> **Your instructions**:
Look below for the line containing "Where should I click to: Click the result". Reproduce it and every line after it exactly, and nothing more.

> **Material for the task**:
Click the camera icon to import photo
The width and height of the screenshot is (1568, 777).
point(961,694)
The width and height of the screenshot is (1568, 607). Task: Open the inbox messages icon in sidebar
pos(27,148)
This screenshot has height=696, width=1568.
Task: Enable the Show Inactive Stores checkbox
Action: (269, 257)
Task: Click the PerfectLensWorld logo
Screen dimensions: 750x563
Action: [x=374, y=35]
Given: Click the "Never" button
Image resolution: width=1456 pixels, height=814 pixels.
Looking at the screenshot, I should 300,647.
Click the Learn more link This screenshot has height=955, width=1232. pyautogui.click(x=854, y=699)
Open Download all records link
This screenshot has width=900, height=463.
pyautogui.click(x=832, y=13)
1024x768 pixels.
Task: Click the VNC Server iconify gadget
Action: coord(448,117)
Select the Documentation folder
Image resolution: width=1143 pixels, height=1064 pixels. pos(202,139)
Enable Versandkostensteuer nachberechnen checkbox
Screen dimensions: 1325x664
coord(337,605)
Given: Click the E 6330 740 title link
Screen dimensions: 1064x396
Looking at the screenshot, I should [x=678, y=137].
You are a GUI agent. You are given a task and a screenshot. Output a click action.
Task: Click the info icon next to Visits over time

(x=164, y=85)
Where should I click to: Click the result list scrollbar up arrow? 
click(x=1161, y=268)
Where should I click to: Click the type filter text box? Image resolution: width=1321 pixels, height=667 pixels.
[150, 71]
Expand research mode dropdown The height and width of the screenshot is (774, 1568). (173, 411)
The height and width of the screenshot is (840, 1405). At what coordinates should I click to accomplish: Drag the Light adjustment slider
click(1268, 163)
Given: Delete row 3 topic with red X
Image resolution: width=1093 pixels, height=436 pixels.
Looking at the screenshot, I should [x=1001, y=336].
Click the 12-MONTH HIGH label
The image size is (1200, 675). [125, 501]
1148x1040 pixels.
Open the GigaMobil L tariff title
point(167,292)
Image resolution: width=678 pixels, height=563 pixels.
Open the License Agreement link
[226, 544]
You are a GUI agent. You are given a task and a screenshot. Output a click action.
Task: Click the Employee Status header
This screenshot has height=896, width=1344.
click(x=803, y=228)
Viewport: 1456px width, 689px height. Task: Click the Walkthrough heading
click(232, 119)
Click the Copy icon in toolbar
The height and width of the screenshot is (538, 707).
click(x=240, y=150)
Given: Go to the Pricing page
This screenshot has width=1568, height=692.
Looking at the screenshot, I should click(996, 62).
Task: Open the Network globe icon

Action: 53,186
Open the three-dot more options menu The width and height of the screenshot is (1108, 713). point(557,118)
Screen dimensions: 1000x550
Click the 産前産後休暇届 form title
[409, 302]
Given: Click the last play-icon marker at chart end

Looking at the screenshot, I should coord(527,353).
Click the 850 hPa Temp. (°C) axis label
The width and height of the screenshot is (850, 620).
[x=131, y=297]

> **Answer box**:
Where should I click to: Click the result list scrollbar up arrow? 
click(x=1161, y=268)
Where should I click to: Click the type filter text box? Image resolution: width=1321 pixels, height=667 pixels.
[150, 71]
Expand research mode dropdown The height and width of the screenshot is (774, 1568). (173, 411)
The height and width of the screenshot is (840, 1405). At what coordinates should I click to accomplish: Drag the Light adjustment slider
click(1268, 163)
Given: Delete row 3 topic with red X
Image resolution: width=1093 pixels, height=436 pixels.
Looking at the screenshot, I should [x=1001, y=336].
Click the 12-MONTH HIGH label
The image size is (1200, 675). [125, 501]
1148x1040 pixels.
Open the GigaMobil L tariff title
point(167,292)
Image resolution: width=678 pixels, height=563 pixels.
Open the License Agreement link
[226, 544]
You are a GUI agent. You are given a task and a screenshot. Output a click action.
Task: Click the Employee Status header
This screenshot has height=896, width=1344.
click(x=803, y=228)
Viewport: 1456px width, 689px height. Task: Click the Walkthrough heading
click(232, 119)
Click the Copy icon in toolbar
The height and width of the screenshot is (538, 707).
click(x=240, y=150)
Given: Go to the Pricing page
This screenshot has width=1568, height=692.
Looking at the screenshot, I should click(996, 62).
Task: Open the Network globe icon

Action: 53,186
Open the three-dot more options menu The width and height of the screenshot is (1108, 713). point(557,118)
Screen dimensions: 1000x550
Click the 産前産後休暇届 form title
[409, 302]
Given: Click the last play-icon marker at chart end

Looking at the screenshot, I should coord(527,353).
Click the 850 hPa Temp. (°C) axis label
The width and height of the screenshot is (850, 620).
[x=131, y=297]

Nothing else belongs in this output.